Round-the-world travel advice from Gerry Waters

What would you recommend to others contemplating doing something similar to what you have done?

Gerry: Do it! It doesn’t have to cost a lot of money. But, if you’re going to do it, try to slow down and enjoy where you are rather than rushing from place to place. 

Stay with locals, take regular buses and trains; eat in local restaurants – not tourist traps. We sat cross-legged and ate with our hands at the Indian school, and never got sick, but were violently ill after eating in an expensive restaurant. 

Also, you can’t and shouldn’t try to take on the whole world. There are so many other places that I wanted us to go, but the balance of at least three weeks in each country was right. 

It’s also good to go where you have friends – it’s really wonderful to see familiar faces after a long time of relying on yourselves.

Also, have the adventures! We had some very scary moments, and maybe we got lucky, but it was mainly brilliant. You’re already out of your comfort zone, so push yourself that little bit further, so you never regret not trying something new.

If you do go, don’t over-stress about keeping up with what’s going on at school.  I worked our children too hard, and they came back well ahead of their peers, but sometimes I prioritized writing an essay about Charlemagne over going outside and playing with the local kids. Wrong call! My friend Dana Levy-Germain, who went off just after I came home, did a better job than me here.

Do you feel you achieved your purpose?

Gerry: The family-bonding thing didn’t quite work out as we had planned, but my husband did get to come for a while, and it definitely drew us even closer together. We definitely all know each others’ tiniest quirks, best qualities and faults. 

The children (and I) now know so much more about the world – its geology, its evolution, its history, plus the different cultures and religions that shape so much of how we perceive ourselves and each other. They still love traveling, are very self-sufficient when traveling, and I am sure that each of them will seek to live abroad at some point in their lives. 

Also, little things don’t seem to faze them as much as they used to; I guess that living through sheer terror and desperation at not knowing how we are going to get out of a situation makes us realize that they can get through anything, and the small stuff isn’t so important.

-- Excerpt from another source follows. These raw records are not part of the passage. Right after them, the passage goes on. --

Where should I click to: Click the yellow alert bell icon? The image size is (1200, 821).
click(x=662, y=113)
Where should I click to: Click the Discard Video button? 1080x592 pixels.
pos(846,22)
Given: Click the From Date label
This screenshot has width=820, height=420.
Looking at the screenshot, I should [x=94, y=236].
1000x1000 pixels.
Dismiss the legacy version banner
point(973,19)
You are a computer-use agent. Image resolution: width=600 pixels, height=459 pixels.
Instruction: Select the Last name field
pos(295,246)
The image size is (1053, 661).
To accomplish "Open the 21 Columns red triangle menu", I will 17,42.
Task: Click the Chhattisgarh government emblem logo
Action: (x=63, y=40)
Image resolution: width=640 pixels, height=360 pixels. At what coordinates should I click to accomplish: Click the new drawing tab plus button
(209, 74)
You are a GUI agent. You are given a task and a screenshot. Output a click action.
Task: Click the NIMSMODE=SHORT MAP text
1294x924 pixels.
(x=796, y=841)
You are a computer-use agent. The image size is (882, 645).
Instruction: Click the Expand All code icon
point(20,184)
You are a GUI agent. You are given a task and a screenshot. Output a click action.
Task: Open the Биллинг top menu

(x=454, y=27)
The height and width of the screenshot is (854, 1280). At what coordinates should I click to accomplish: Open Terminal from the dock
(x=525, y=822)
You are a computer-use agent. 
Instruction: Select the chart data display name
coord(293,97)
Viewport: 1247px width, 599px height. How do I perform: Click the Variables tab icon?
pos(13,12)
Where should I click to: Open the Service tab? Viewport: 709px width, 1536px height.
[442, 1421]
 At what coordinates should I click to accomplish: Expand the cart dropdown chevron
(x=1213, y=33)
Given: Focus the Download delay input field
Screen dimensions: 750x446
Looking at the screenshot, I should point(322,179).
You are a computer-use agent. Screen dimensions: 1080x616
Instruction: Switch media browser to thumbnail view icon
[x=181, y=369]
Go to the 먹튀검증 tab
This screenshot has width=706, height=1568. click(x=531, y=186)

How did your journey change you? 

Gerry: Ironically, it gave me a huge appreciation of home, and Houston, and I came home resolved to be better connected to our hometown than ever before.  We loved the security of having a ‘place’ where we really belonged, a pillow we liked, and wonderful family and friends constantly close by. For a long time, we didn’t want to move far from home, and are only just embarking on our next big trip this summer (two years later).

We are all keenly aware of how fortunate we are, so in addition to continuing to support all of the non-profits we worked with (in India, Peru and Cambodia), we now volunteer with Direct Hope on a weekly basis to help Houston’s homeless.  We also work to help welcome refugees to Houston with the Amaanah Group, and will start working as refugee-education mentors this fall. There are so many displaced people in the world, and we felt isolated and lonely at times, when we had a lot of resources at our disposal.  The least we can do, with our home comforts, is help increase security and community for others.